To identify the actual heat carriers, we draw on fundamental concepts from manybody
physics and inelastic scattering theory that dictate that the excitation energies of
a many-body interacting system are given by the poles of the single-particle Green's
function. The imaginary part of this function is proportional to the dynamic structure
factor that is directly measured in inelastic scattering experiments. Collective
excitations of a given energy and wavevector can thus be identified from peaks in
the dynamic structure factor; their damping is given by the broadening of the peak.

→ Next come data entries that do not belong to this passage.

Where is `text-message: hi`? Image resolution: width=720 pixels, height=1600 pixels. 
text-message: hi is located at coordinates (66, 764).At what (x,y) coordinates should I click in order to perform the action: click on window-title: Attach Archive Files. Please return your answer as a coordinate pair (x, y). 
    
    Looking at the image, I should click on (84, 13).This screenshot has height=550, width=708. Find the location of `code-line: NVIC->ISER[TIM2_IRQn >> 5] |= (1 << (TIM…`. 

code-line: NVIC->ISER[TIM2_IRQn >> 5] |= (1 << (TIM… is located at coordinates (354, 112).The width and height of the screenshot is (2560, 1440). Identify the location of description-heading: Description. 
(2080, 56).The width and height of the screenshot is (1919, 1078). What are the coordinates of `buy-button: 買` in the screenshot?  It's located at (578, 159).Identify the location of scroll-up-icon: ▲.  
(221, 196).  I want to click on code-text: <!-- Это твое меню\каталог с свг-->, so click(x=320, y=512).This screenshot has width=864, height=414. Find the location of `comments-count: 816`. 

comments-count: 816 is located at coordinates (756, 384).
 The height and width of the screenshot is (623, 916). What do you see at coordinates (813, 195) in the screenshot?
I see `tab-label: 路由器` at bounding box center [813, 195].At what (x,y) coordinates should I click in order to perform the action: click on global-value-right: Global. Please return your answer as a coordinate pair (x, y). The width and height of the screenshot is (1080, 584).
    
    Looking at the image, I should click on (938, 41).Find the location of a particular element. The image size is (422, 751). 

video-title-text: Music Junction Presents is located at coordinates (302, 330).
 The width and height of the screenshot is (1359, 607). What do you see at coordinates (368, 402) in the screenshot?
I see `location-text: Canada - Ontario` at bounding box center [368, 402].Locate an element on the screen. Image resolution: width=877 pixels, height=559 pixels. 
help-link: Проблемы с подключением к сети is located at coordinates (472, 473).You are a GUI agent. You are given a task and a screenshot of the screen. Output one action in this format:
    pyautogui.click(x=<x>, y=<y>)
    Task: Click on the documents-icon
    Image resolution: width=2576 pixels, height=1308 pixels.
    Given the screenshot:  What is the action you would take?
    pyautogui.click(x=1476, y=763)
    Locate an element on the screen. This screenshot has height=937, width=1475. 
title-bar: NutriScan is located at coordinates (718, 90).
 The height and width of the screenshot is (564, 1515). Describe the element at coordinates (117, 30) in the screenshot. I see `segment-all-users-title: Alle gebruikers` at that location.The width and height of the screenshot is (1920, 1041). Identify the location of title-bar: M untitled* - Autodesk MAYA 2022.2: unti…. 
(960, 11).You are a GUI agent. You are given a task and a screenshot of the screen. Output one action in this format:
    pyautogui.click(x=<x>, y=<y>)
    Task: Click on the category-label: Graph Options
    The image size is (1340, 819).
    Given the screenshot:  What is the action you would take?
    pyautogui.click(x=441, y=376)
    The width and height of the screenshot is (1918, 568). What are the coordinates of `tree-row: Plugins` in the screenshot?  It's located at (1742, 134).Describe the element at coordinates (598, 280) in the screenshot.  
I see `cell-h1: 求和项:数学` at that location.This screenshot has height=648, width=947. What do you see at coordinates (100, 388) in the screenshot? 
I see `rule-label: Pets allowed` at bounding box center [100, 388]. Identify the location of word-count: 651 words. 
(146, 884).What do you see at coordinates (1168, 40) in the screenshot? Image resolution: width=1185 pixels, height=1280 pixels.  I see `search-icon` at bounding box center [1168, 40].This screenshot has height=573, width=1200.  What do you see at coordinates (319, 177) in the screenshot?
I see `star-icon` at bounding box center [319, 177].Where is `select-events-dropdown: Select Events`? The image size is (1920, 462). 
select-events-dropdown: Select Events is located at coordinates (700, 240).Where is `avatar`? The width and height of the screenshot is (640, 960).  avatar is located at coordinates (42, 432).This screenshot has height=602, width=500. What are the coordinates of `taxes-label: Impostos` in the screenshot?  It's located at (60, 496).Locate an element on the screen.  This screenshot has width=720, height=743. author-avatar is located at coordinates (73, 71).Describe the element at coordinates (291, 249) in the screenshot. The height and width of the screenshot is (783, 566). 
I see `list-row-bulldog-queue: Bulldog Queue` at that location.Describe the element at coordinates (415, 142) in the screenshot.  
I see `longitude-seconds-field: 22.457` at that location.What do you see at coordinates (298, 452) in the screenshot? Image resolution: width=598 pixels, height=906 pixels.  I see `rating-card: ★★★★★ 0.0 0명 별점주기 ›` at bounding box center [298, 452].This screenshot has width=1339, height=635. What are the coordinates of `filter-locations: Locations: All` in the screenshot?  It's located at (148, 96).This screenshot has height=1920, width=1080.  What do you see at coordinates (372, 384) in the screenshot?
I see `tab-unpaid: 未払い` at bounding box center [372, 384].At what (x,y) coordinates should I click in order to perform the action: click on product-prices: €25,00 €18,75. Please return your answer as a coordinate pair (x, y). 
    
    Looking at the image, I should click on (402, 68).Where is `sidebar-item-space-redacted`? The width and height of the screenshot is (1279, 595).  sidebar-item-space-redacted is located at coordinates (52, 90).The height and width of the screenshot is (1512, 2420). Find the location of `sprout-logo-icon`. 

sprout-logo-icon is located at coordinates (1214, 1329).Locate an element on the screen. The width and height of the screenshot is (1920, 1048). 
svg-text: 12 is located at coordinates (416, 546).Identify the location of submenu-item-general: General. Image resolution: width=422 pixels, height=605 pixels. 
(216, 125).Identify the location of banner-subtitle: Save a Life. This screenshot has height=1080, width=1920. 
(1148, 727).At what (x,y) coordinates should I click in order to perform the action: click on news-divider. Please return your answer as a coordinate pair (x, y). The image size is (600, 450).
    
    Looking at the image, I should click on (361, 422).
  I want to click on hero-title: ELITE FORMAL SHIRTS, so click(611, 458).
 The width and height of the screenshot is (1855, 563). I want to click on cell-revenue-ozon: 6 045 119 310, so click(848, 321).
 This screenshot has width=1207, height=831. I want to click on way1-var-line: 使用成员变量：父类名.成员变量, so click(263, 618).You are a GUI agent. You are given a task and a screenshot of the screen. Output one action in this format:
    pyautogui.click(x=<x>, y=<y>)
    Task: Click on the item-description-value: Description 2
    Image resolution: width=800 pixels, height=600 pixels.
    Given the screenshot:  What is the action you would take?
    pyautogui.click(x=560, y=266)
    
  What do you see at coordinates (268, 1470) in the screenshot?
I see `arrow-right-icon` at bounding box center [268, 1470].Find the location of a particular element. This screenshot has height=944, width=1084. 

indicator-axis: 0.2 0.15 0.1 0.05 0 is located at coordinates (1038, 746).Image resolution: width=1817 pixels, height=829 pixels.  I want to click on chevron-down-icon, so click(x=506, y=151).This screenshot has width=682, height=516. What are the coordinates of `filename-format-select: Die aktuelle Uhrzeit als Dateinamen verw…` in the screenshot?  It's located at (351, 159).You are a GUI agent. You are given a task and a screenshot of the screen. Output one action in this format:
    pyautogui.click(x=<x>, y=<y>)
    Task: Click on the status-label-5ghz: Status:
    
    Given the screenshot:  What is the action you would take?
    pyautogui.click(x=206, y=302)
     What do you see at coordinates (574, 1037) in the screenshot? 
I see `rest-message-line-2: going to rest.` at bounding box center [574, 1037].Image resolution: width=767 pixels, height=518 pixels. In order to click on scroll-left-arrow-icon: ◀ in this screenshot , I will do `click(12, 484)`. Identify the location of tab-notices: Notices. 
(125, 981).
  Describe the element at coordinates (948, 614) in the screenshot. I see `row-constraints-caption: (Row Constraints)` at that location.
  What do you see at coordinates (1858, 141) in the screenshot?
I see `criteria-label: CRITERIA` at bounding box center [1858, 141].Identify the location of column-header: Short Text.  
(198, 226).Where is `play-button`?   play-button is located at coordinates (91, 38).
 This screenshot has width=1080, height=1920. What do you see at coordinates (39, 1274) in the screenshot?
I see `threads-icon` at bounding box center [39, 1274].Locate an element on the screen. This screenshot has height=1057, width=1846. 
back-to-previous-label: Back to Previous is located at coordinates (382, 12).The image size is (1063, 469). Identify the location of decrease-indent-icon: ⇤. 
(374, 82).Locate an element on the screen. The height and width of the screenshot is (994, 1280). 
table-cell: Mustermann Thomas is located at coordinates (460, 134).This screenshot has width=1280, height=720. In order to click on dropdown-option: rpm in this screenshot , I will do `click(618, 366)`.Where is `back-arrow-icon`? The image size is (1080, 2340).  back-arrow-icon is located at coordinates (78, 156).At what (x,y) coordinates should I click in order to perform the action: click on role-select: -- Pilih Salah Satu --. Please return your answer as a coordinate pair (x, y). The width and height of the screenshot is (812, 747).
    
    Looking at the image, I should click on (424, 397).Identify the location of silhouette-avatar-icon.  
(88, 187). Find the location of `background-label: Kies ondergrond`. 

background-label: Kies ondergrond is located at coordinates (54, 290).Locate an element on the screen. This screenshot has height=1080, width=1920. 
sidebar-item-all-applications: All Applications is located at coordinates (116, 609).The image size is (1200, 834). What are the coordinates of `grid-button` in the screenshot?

Using these concepts from many-body physics, the physical picture that emerges is
that heat is carried in large part by a gas of weakly interacting collective excitations
with a cutoff frequency that depends on the atomic structure and composition of the
glass.
We test this picture using numerical and experimental inelastic scattering measurements
on amorphous silicon, a commonly studied amorphous solid. We observe
collective excitations up to 10 THz, well into the thermal spectrum, and far higher
than previous inelastic scattering measurements on other glasses. Our numerical
and experimental evidence also confirms that the collective excitations are damped
by structural disorder rather than anharmonic interactions and that they dominate
the thermal conduction in amorphous silicon. Subsequent analysis shows that these
high frequency acoustic excitations are supported in amorphous silicon due to a
large sound velocity and monatomic composition, suggesting that other monatomic
amorphous solids with large sound velocities may also support these thermal excitations.
Overall, our results provide strong evidence that the heat carriers in amorphous dielectrics
are collective excitations rather than normal modes. This change in physical
picture advances our understanding of atomic dynamics in glasses and also provides a foundation for realizing dielectric solids with ultralow thermal conductivity.